The aim of this approach is to help patients change unhelpful patterns of thinking and behavior in order to resolve current issues.
- Cognitive Therapy for Suicidal Patients (CT-SP) has proven efficacy for the treatment of suicide ideation and behaviors. The treatment involves crisis intervention, behavioral and cognitive interventions, problem-solving skills, and relapse prevention exercises.
Throughout the years, several meta-analysis have found solid evidence for the effectiveness of CBT, according to Positive Psychology. They are typically, but not necessarily based on randomized, controlled clinical trials. The following are examples of these systematic assessments of previous research on CBT.
- CBT in treating anxiety (Carpenter et al., 2018)
- CBT in treating depression (in all treatment delivery formats; Cuijipers, Noma, Karyotaki, Cipriani, and Furukawa, 2019)
- CBT in treating psychosis (Hazell, Hayward, Cavanagh, and Strauss, 2016)
- CBT in treating Body Dysmorphic Disorder (BDD; Harrison, de la Crus, Enander, Radua, and Mataix-Cols, 2016)
- CBT in treating eating disorders (Linardon, Wade, de la Piedad Garcia, and Brennan, 2017)
Internet-Delivered Cognitive Behavior Therapy (ICBT)
Positive Psychology further reported that Vigerland et al in 2016 found that ICBT can be effective in treating children and adolescents with anxiety and depressive symptoms.
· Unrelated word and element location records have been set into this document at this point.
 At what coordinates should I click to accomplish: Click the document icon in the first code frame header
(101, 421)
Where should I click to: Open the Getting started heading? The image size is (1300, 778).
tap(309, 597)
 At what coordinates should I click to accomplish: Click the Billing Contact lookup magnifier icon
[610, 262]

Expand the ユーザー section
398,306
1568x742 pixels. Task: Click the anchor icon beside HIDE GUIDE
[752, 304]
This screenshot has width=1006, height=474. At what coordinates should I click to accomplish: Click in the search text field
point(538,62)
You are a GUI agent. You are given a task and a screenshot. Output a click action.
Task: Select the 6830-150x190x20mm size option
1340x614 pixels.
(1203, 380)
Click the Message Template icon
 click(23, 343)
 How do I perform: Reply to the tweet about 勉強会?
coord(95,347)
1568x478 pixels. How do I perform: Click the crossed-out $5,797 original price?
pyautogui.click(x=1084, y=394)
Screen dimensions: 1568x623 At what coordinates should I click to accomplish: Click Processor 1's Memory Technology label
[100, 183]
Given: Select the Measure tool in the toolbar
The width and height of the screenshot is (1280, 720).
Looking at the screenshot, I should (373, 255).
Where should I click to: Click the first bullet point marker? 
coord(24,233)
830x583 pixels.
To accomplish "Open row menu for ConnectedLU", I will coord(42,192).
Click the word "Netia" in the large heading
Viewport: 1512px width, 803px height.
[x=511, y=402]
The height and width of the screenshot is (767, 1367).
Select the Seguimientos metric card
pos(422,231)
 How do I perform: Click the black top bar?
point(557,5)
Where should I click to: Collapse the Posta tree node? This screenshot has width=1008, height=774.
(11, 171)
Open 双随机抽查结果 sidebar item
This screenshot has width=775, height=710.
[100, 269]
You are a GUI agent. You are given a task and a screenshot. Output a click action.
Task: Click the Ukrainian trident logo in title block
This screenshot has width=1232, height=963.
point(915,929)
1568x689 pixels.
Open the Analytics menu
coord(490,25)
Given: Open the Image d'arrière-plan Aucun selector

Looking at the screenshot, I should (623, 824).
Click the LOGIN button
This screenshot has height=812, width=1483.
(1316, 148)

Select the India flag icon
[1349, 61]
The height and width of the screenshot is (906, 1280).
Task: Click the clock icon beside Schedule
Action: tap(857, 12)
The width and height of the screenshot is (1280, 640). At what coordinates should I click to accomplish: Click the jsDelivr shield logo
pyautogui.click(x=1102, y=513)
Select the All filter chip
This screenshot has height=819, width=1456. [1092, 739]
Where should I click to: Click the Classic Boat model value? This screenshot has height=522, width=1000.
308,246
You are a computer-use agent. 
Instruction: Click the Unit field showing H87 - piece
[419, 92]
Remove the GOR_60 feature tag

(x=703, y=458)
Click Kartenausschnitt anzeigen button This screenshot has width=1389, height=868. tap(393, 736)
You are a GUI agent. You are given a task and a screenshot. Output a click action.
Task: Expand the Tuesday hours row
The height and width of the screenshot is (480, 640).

ICBT provided a way to make the effectiveness of cognitive behavioral therapy as evidenced-based treatment for a lot of disorders available to as many who need it.
In fact, a decade of a study conducted on the efficacy and effectiveness of online cognitive behavioral therapy treatment found out that the treatment adherence of online CBT is 82%. This means that 82% of the clients followed the treatment plan.
Government Evidence for CBT in the UK
The National Institute for Health and Clinical Excellence in the UK continuously recommends CBT for many issues. The Department of Health in the UK has also produced information supportive of CBT as an effective type of psychotherapy.
Effectiveness of CBT Based on Evidence
Anyone who would undergo treatment would like to know how effective the treatment would be. That is part of laying their life on the line. The most important question asked is, “Does it actually work?”
CBT evidence-based protocols applied by CBT therapists and psychologists alike have become stronger as more and more research leads to embracing this approach to make the lives of people better.